An e-cigarette manufacturer follows an arduous set of standards to get its market applications approved by the Food and Drug Administration (FDA). The company completes the process as outlined, but the FDA still denies its applications. Why? The FDA changed the rules on a dime after the fact, without public input, without following the rulemaking process, and without fair notice. The agency’s ad hoc determination in an adjudication reset the standards for approving marketing applications, and it didn’t matter that companies had already followed the rules of the previous system.
This is a real example of regulation by adjudication, the topic of a new research brief published by Pacific Legal Foundation. It’s a practice that mixes otherwise separate and distinct mechanisms—rulemaking and adjudication—to allow agencies to create new rules when they resolve individual cases and disputes. Like courts, agencies often adjudicate cases and set binding policy as a result of their decisions. This may seem like an efficient way for an agency to operate, but it’s problematic for several reasons.

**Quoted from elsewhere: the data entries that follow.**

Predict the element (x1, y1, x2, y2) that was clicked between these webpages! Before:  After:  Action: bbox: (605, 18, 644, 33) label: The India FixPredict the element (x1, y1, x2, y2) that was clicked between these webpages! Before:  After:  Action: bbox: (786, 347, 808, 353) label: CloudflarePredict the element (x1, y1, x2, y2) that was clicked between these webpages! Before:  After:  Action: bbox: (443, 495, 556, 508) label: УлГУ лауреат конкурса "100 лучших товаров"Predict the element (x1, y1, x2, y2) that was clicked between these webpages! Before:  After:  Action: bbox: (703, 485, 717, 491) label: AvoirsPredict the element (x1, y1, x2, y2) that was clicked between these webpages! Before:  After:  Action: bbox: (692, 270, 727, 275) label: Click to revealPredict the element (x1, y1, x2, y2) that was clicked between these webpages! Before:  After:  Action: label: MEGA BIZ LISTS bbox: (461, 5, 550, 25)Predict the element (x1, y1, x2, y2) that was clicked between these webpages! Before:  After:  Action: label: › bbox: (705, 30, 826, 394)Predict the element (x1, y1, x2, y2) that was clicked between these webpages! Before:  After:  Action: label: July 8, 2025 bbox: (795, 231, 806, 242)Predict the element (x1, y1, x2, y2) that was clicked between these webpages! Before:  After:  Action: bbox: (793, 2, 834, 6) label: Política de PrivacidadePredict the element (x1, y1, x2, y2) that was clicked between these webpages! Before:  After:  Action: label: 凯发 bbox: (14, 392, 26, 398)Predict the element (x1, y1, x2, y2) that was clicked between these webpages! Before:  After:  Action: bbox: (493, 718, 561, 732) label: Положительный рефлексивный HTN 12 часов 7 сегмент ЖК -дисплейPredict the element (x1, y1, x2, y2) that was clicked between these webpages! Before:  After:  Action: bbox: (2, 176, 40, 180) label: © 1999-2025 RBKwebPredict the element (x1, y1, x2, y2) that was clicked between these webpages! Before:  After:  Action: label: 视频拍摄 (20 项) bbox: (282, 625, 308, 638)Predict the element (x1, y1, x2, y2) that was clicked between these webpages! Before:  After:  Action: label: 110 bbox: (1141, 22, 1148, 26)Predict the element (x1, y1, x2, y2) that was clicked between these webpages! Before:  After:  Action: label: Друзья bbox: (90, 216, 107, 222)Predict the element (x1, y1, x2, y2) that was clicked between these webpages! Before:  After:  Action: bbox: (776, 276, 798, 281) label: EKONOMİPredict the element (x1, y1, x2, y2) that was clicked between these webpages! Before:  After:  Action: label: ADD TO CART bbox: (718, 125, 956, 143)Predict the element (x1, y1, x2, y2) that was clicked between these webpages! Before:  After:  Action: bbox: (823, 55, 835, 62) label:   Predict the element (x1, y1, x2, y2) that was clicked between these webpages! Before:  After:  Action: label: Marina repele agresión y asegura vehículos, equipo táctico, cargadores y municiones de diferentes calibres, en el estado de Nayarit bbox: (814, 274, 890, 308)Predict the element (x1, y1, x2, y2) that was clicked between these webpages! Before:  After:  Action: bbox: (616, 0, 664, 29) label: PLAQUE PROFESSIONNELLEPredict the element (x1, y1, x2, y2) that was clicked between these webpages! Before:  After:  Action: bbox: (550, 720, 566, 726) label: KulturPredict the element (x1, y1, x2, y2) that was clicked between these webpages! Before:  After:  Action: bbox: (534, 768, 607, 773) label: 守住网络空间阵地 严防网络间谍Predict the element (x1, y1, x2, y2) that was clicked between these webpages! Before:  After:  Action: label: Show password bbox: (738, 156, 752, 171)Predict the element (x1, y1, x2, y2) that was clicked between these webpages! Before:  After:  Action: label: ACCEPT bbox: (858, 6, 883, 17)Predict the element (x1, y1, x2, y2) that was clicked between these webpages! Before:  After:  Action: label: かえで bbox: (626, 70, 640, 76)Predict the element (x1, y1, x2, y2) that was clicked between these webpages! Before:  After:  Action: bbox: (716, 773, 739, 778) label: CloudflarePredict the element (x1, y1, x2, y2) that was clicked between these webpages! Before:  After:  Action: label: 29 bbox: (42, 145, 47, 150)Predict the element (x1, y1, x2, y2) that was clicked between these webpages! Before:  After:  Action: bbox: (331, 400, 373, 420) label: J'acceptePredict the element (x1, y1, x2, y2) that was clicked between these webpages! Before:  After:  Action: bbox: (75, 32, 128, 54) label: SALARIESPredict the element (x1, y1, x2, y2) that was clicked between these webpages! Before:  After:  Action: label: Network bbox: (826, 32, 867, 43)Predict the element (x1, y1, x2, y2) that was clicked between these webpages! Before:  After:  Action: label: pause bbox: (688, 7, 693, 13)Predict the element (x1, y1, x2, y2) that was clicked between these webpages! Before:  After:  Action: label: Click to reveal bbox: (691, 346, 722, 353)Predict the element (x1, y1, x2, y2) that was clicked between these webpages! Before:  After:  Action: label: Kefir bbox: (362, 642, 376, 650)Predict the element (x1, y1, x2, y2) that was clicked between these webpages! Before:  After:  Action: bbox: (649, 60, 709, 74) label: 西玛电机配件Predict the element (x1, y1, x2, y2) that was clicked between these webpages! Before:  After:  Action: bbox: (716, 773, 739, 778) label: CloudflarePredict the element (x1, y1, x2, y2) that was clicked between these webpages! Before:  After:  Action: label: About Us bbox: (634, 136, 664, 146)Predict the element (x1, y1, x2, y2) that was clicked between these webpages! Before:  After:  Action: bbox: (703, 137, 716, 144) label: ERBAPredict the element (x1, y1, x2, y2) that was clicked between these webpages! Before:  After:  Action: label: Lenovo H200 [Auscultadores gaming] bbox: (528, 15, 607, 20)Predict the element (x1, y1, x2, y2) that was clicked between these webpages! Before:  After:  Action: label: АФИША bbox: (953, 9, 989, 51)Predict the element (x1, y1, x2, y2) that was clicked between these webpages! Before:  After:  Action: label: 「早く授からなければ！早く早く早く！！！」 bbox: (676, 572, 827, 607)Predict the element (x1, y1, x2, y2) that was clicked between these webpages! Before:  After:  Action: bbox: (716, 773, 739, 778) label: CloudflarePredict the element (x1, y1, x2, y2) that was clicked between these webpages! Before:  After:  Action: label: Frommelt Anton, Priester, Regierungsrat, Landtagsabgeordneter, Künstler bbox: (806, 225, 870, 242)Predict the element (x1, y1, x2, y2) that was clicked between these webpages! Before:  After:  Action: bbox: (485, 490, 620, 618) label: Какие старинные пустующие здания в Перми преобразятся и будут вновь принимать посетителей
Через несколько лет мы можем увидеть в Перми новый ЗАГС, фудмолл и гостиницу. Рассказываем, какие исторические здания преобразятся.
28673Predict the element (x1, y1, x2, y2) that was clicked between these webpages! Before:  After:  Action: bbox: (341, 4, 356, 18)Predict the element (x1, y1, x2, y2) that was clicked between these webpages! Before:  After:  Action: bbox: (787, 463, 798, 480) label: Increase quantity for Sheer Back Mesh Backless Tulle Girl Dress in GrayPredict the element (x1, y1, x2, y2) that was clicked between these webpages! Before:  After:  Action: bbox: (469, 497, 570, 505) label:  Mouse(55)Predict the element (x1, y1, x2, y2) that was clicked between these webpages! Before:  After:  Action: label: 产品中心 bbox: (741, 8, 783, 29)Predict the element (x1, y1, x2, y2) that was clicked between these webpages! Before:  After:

Rulemaking and adjudication each have very different purposes. Rulemaking is general and prospective; it applies to everyone and to future conduct. Adjudication, however, is particular and retrospective; it applies to the parties in a case and to past conduct.
Regulation by adjudication, then, like in the example above with the FDA, allows an agency to have everything at once. With an ad hoc adjudicative decision, the agency gets to bind both the parties to the particular case at hand as well as outside parties. And more than that, the rulings apply to future conduct as well as retroactively to conduct that has already happened.
This practice flies in the face of traditional rule-of-law principles.
It’s important to state the obvious: Agencies are not courts. Whereas the Supreme Court can bind lower courts and other parties in future, similar cases with its rulings, federal agencies don’t have that same ability because they don’t have judicial power under the Constitution. Regulation by adjudication, as a commingling of legislative and judicial power under the guise of executive power, represents a major separation-of-powers problem.
Agencies are executive bodies that create rules to enforce federal law. Those rules, importantly, shouldn’t be retroactive. The Constitution explicitly prohibits ex post facto laws—laws that make certain activities illegal after the fact. It comes down to fairness and predictability. How is anyone supposed to obey laws and rules if we don’t have fair notice of what the law is, we can’t predict what it will be, and we don’t know if it’ll apply to the activities we’re engaging in right now? This method of regulation gives agencies extraordinary discretion in wielding their vast powers after the fact.
One agency, the National Labor Relations Board (NLRB), conducts its work mainly through regulation by adjudication. The agency’s website explicitly states, “The Board sets policy for the Agency primarily through adjudication.” And the numbers don’t lie. The NLRB published 27 rules in the Federal Register through notice and comment from 2015 through 2024. During that time, the board issued upwards of 2,000 decisions in cases concerning unfair labor practices. The vast majority of the NLRB’s regulatory activity is adjudicative.
Many of these decisions become binding agency policy in the same way that notice-and-comment rules in the Federal Register are binding agency policy. For example, in 2015, the NLRB in an adjudication changed its rule for determining whether two or more entities are joint employers of one workforce. Before the ad hoc ruling, the NLRB had one rule for determining joint employers; after the ruling, and without any public input, the agency had a new rule for making that determination. The board created this new joint-employer rule and redefined the National Labor Relations Act’s definition of “employer” through an adjudication, as opposed to going through the traditional rulemaking process. That decision applies across the U.S. economy to all relevant businesses and labor agreements.
In 2017, the board overruled its 2015 decision in another case and reinstated the prior policy. Finally, in 2023, the NLRB promulgated a rule through notice and comment establishing a standard for determining joint-employer status. This is truly the exception that proves the rule—only after several back-and-forth changes in agency policy did the NLRB finally go through the rulemaking process and consider public input for what was always a generally applicable rule.
It’s a testament to how far we’ve strayed from the Constitution that federal agencies behave like quasi-courts in their normal day-to-day work. But it should be no less a major rule-of-law and separation-of-powers concern when agencies use disputes between two parties over past conduct to effectively create new regulations governing parties beyond the immediate case and conduct that has yet to occur.